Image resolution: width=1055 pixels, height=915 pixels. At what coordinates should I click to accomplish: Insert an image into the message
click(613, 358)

★ ★ ★ ★

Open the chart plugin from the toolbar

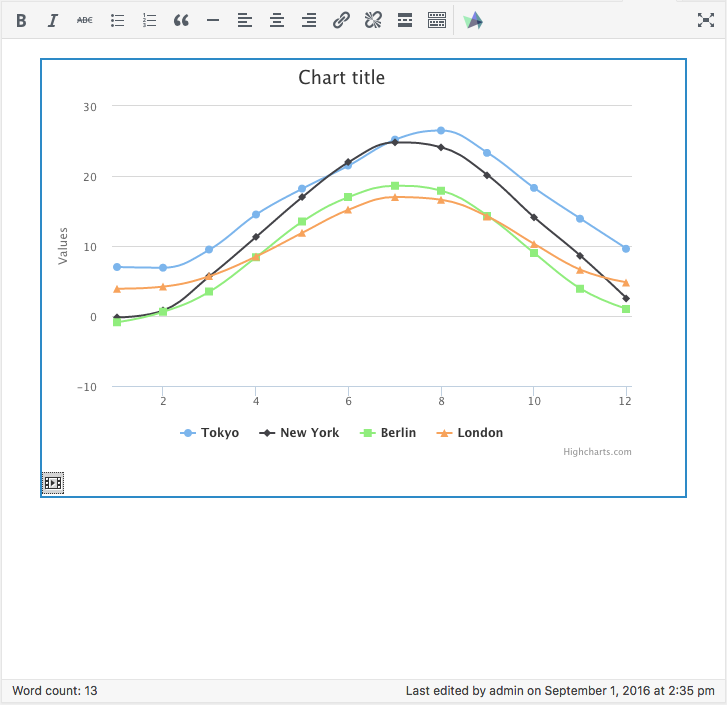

★ ★ ★ ★

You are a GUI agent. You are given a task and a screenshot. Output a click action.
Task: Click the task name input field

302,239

★ ★ ★ ★

Short exercise: Reproduce the lines from the one with "Image resolution: width=1055" through the one with "click(613, 358)", replacing "message" with "email" and leaving everything else unchanged.

Response for this exercise:
Image resolution: width=1055 pixels, height=915 pixels. At what coordinates should I click to accomplish: Insert an image into the email
click(613, 358)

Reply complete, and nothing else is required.